Foods that have been ultraprocessed go through a number of industrial procedures, including heating, fracking to extract nutrients and proteins, molding, compression, and the addition of chemicals to change the appearance, flavor, and texture. These foods are designed to be exceedingly convenient and highly palatable to human taste buds, requiring minimal or no preparation time.

Fresh produce, eggs, and milk are examples of unprocessed foods. Foods like canned goods and frozen vegetables that blend culinary ingredients with unprocessed foods are examples of minimally processed foods, as are culinary ingredients like salt, herbs, and oils.

First author Fernanda Rauber, a researcher with Nupens/USP, stated that “food additives and industrial contaminants present in these foods might cause oxidative stress and inflammation, further aggravating the risks.”.

In light of this, Rauber said in a statement, “Our results support the shift towards plant-based food choices that consider the degree of processing to improve cardiovascular health outcomes.”.

Consume fresh or frozen vegetables with little processing.

A longitudinal study involving participants from England, Scotland, and Wales, UK Biobank provided the data used in this study, which was published on Monday in the journal The Lancet Regional Health — Europe. Over 118,000 respondents, who were between the ages of 40 and 69, provided information about their diet. These data were later connected to mortality and hospital records regarding the emergence of cardiovascular risk factors.

The study discovered that ultraprocessed plant-based foods raised the risk of cardiovascular disease by 5% and the risk of dying young by 13%.

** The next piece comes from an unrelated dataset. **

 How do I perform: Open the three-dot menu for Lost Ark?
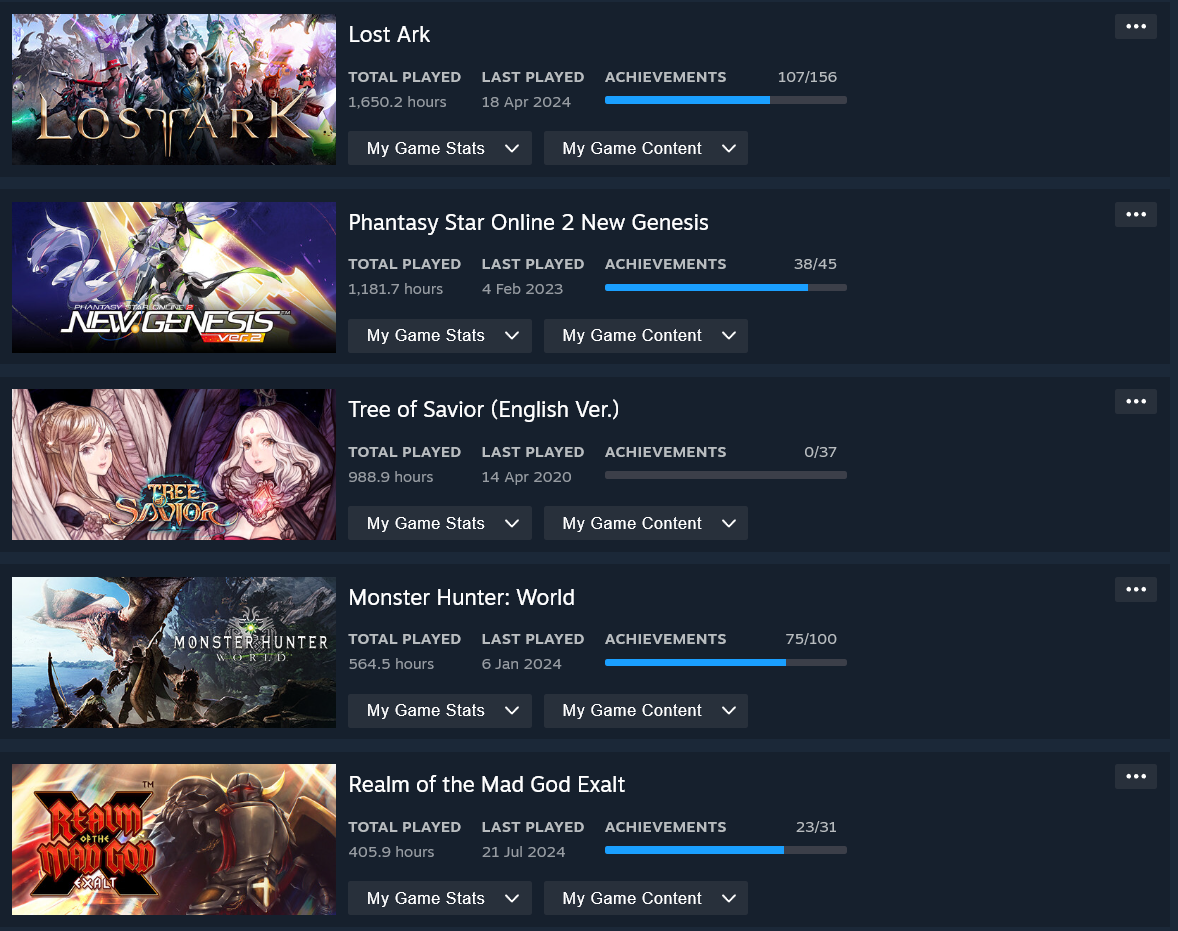coord(1135,27)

Additionally, the risk of dying from heart disease was found to be reduced by 13 percent for every 10 percent substitution of fresh, frozen, or minimally processed plants for ultraprocessed plant-based foods. This substitution also reduced the risk of cardiovascular disease by 7 percent.

Additionally, since plant-based meat products like sausages, nuggets, and burgers naturally fall into the ultraprocessed category, the study also examined these products. According to Peter Scarborough, a population health professor at the University of Oxford in the United Kingdom, it was challenging to pinpoint the precise level of risk associated with those foods. He didn’t participate in the research.

“Just 0.5 percent of all the plant-based ultraprocessed foods included in this paper are plant-based meat alternatives,” Scarborough stated in a statement.

Buns, cakes, cookies, and packaged breads and pastries accounted for more than half of the plant-based ultraprocessed foods examined in the study.

Scarborough continued, “It is therefore very difficult to conclude from this paper that plant-based meat alternatives are bad for your health.”.

Furthermore, a significant portion of the information presented in the paper is well-known, according to Tom Sanders, an emeritus professor of nutrition and dietetics at King’s College London who was not involved in the research.

As plant-based diets like the DASH or Mediterranean already stress avoiding processed foods, it is widely acknowledged that well-balanced diets, like these, are beneficial for cardiovascular health. , sugar-sweetened drinks, pastries, cakes, and candies,” he stated in a release.

“These latter foods, whether manufactured commercially or at home, are unhealthy. “.